If you go back and look at AAEM statements, they believe that EVERY emergency patient should be presented to a BC-EM physician. No APPs seeing patient alone, no FM working in EDs, no moonlighting residents. They have gone so far as to say that certain ACEP presidents, who have been in EM for decades, isn’t true EM physician and therefore shouldn’t even be in ACEP. They repeatedly say there are enough EM physicians today, but only 30% of ED visits are attended by a EM physicians. Never do they offer any solutions to meet this gap.
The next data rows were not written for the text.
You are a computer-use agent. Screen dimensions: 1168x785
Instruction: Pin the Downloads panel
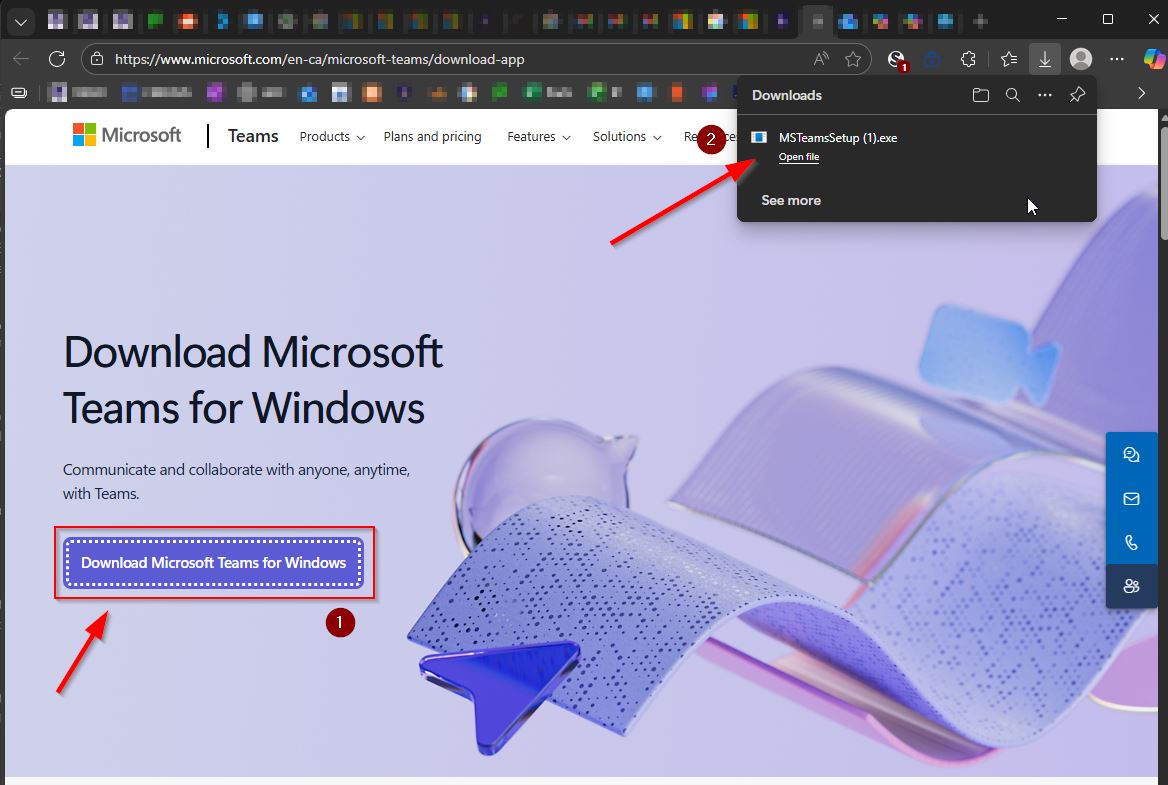1077,95
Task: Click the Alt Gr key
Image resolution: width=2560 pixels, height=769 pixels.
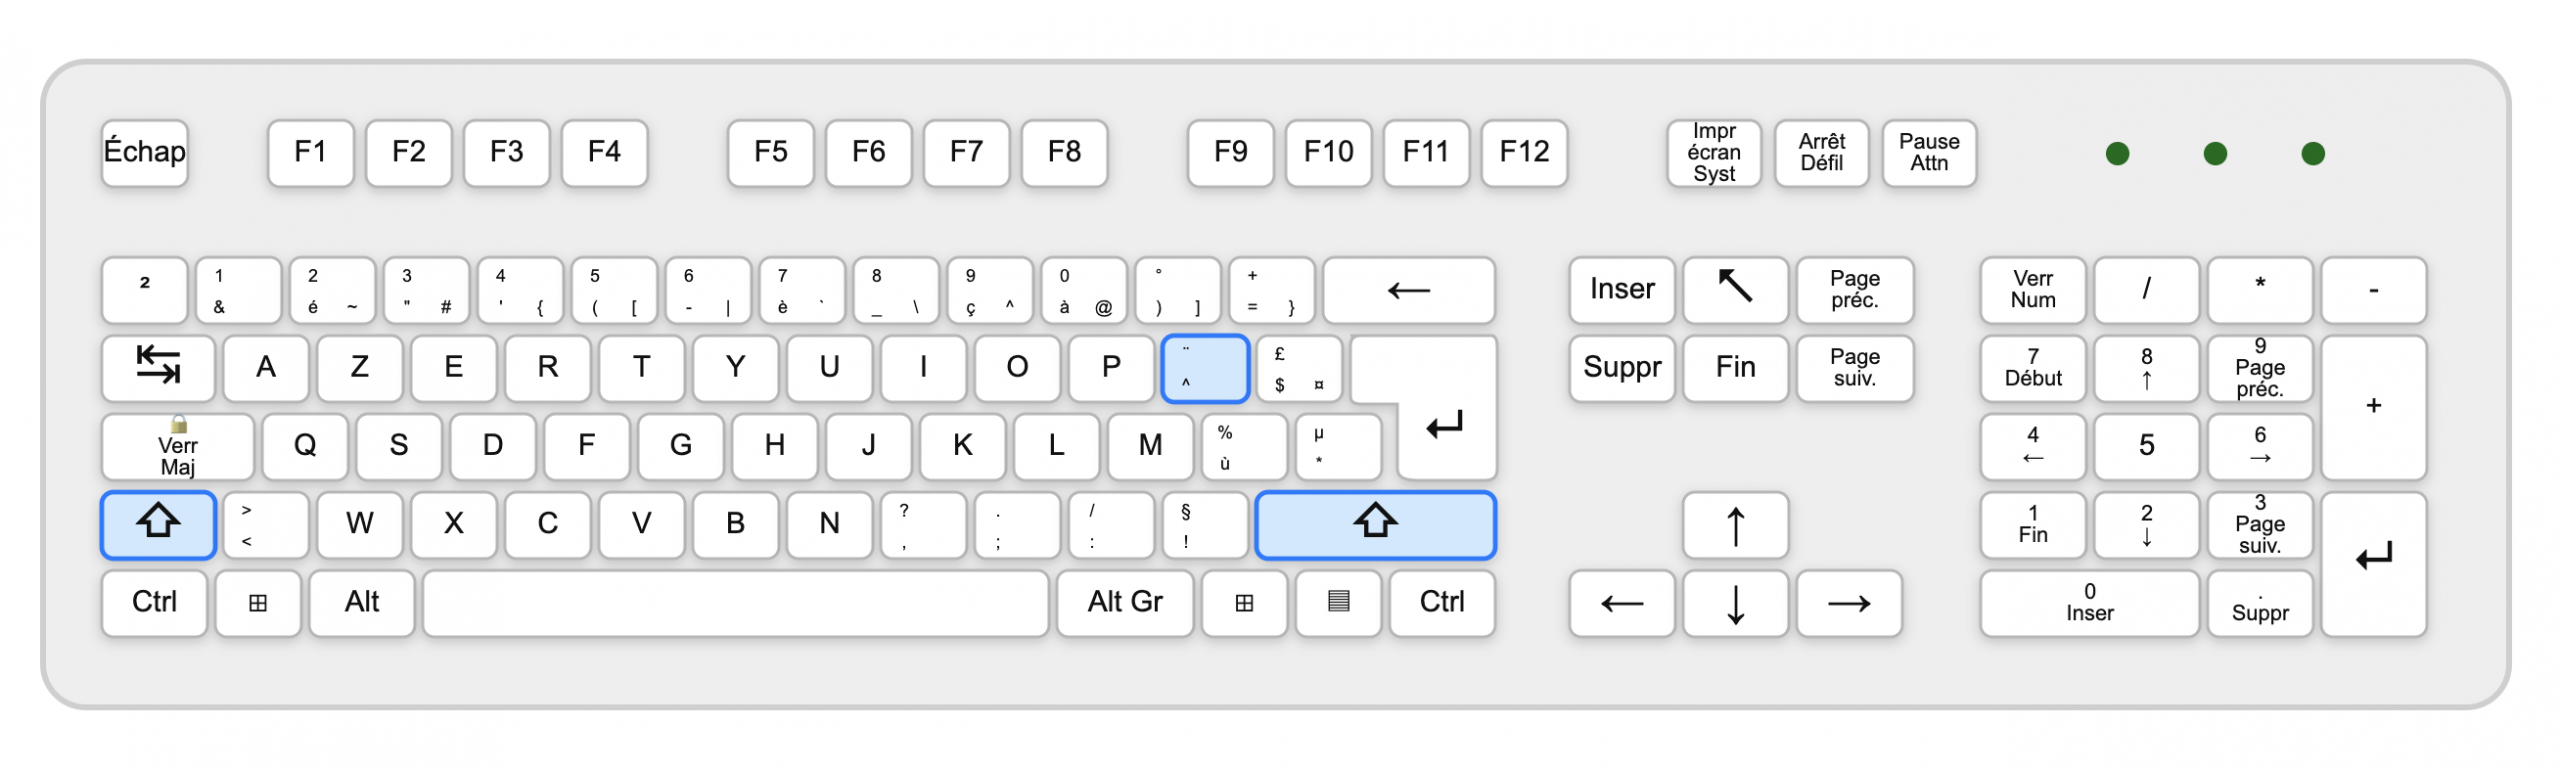Action: [x=1125, y=603]
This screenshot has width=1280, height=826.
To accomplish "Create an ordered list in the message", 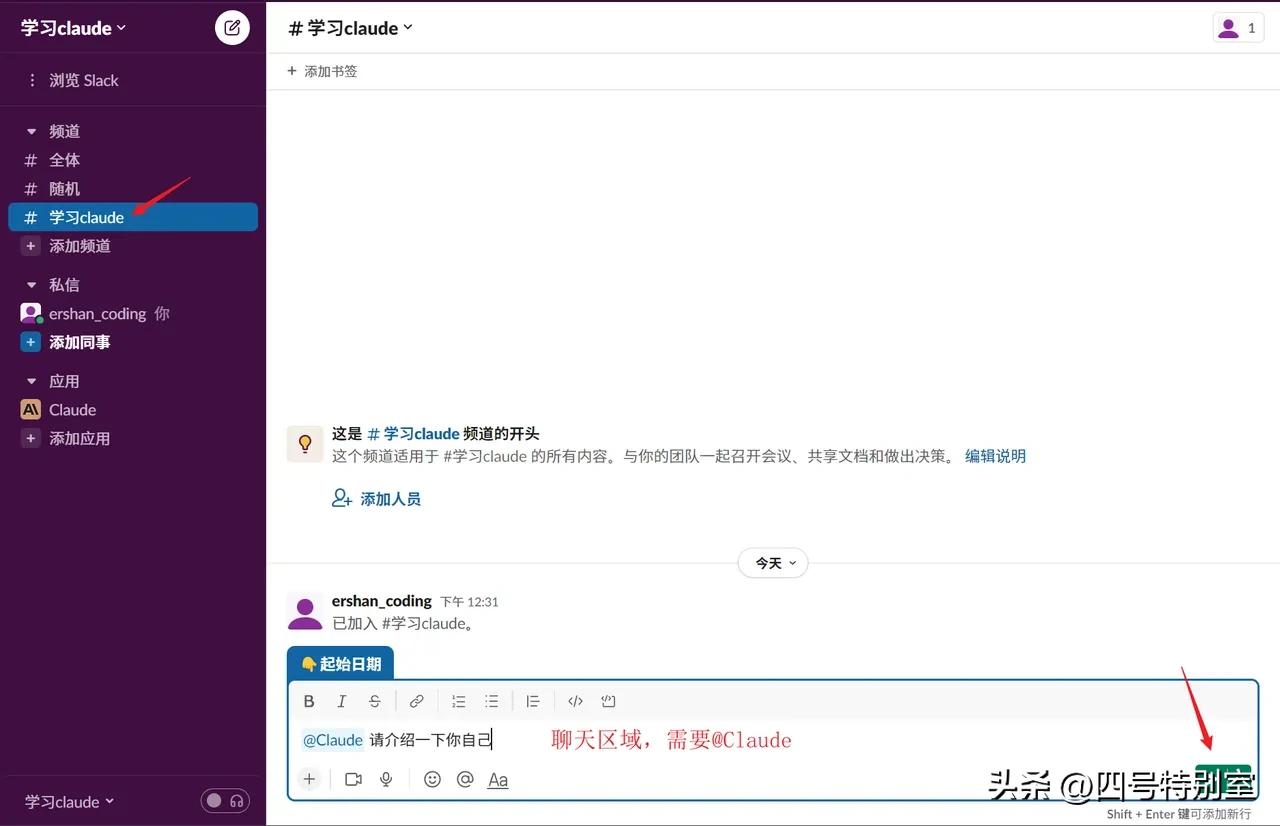I will tap(459, 701).

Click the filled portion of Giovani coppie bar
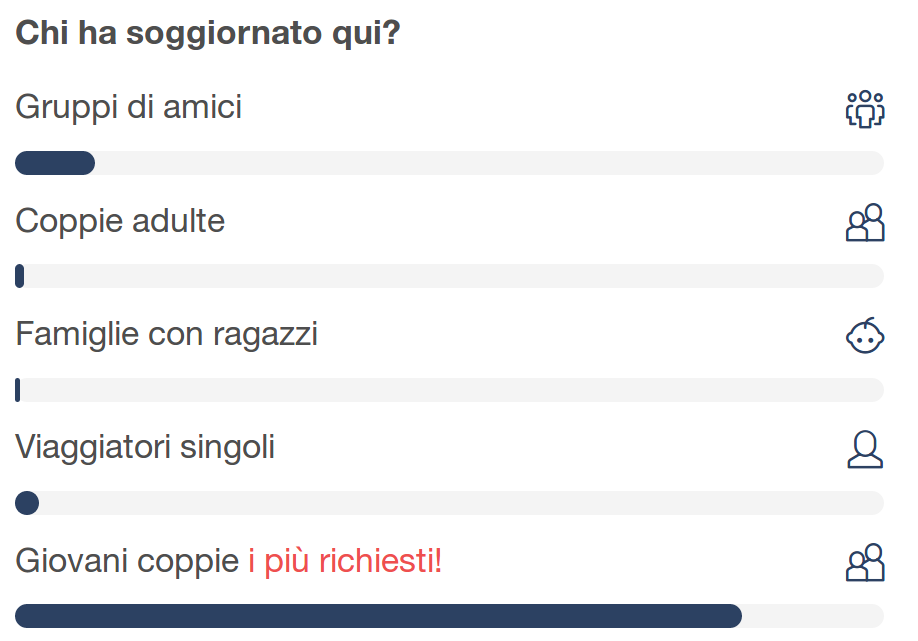(x=378, y=616)
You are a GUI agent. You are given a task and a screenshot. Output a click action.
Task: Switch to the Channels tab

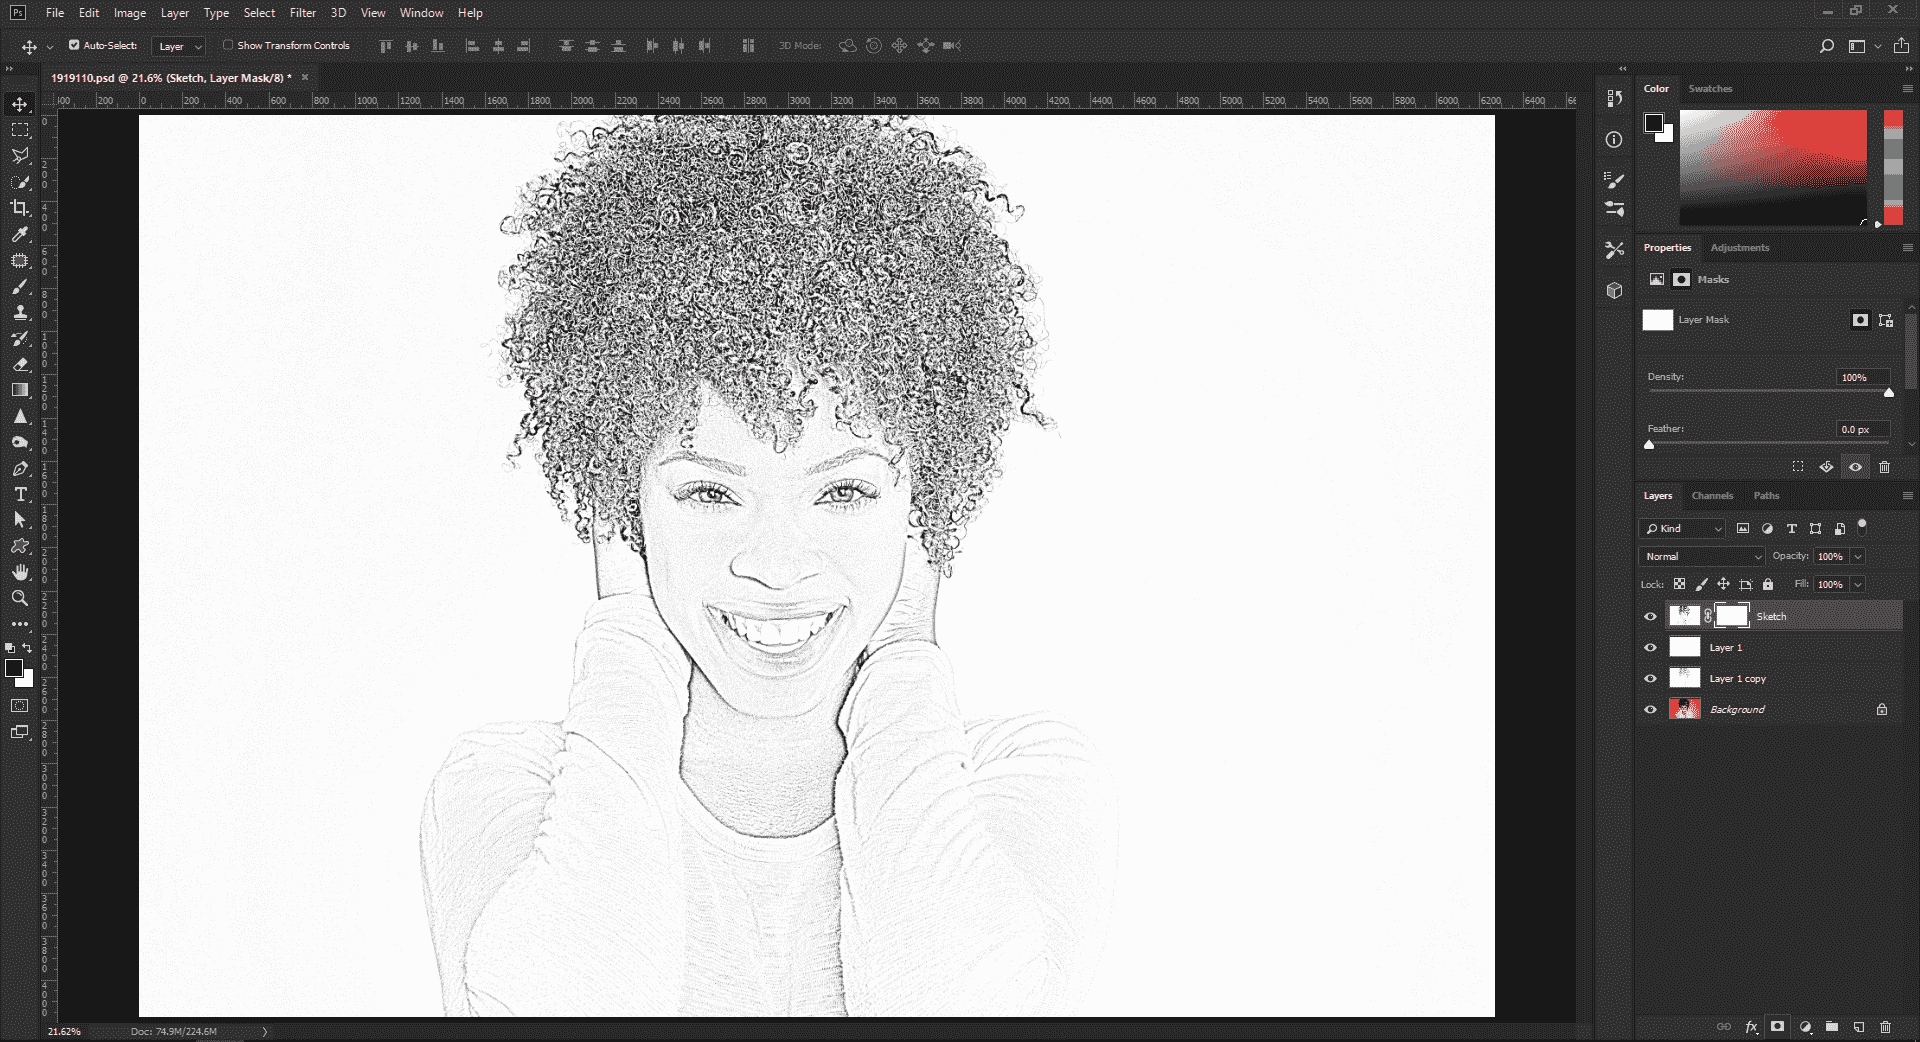1712,495
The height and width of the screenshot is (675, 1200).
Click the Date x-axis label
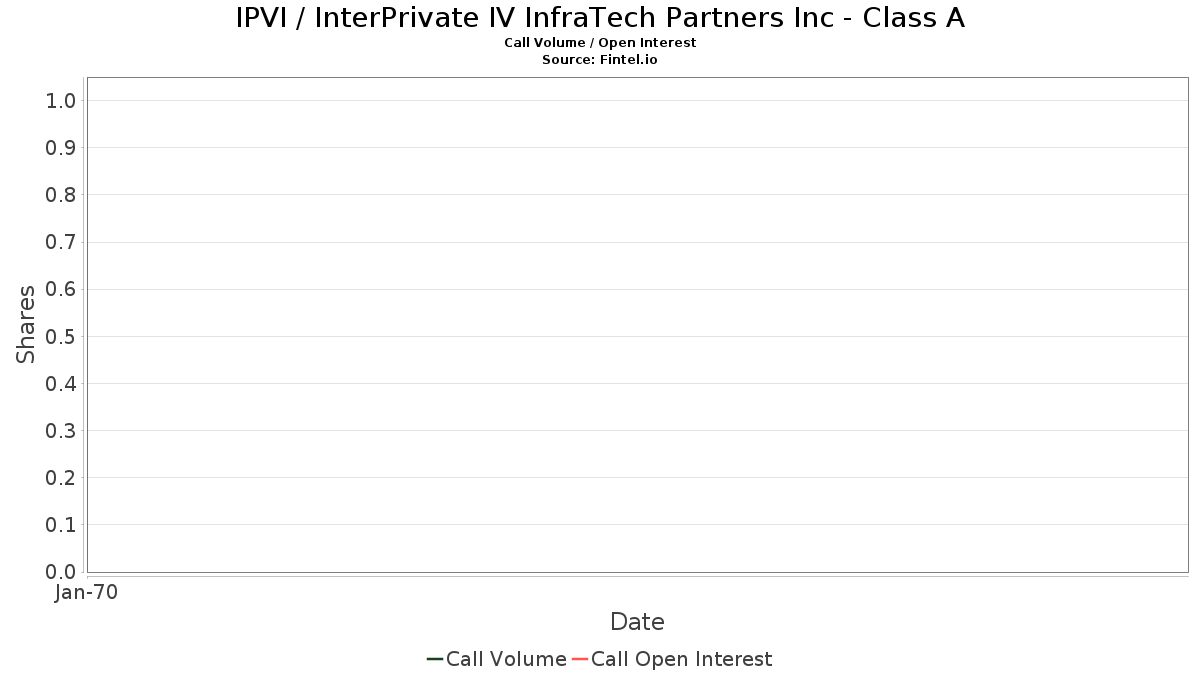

Yet also they are against opening any new residencies and want several closed. When solutions are proposed (expanded training and membership to non-EM BC/BE physicians, increase training and scope of APPs, etc) they scream that people will die. 

they exist for one reason, and one reason only, to protect the financial interests of EM physicians. 
 

ACEP has always been more pragmatic in their approach, but it seems AAEM is dragging everyone in on this.
 

https://www.aaem.org/resources/statements/position/aaem-takes-a-stand-against-moonlighting-residents

https://www.aaem.org/current-news/aaem-takes-a-stand-on-the-use-of-apps-in-ed

https://www.aaem.org/resources/statements/position/em-training-programs-for--pas-and-nps

https://www.aaem.org/resources/publications/common-sense/issues/from-the-editors-desk/what-is-acep-thinking

https://epmonthly.com/article/expanding-legitimacy-for-non-certified-docs-a-step-in-the-wrong-direction/

I was just re-reading all this...in Canada, there are 2 EM tracks for physicians - Royal College of Physicians and Surgeons (Canada) 5 year residency program or a "2+1" Canadian College of Family Physicians EM track.  FM residency is 2 years here - there are a number of +1/2 tracks, EM is one of them, so there is an extra year of straight EM or they tailor their residency training to be more ED centric and are designated CCFP(EM) in their post-nominals. People that are CCFP certified family docs can also challenge the EM designation exam after so many hours of experience in ED's.  These programs are in place so that EM certified folks are working in rural/smaller community access ED's.  Usually, the Royal College folks are employed in urban, academic centres.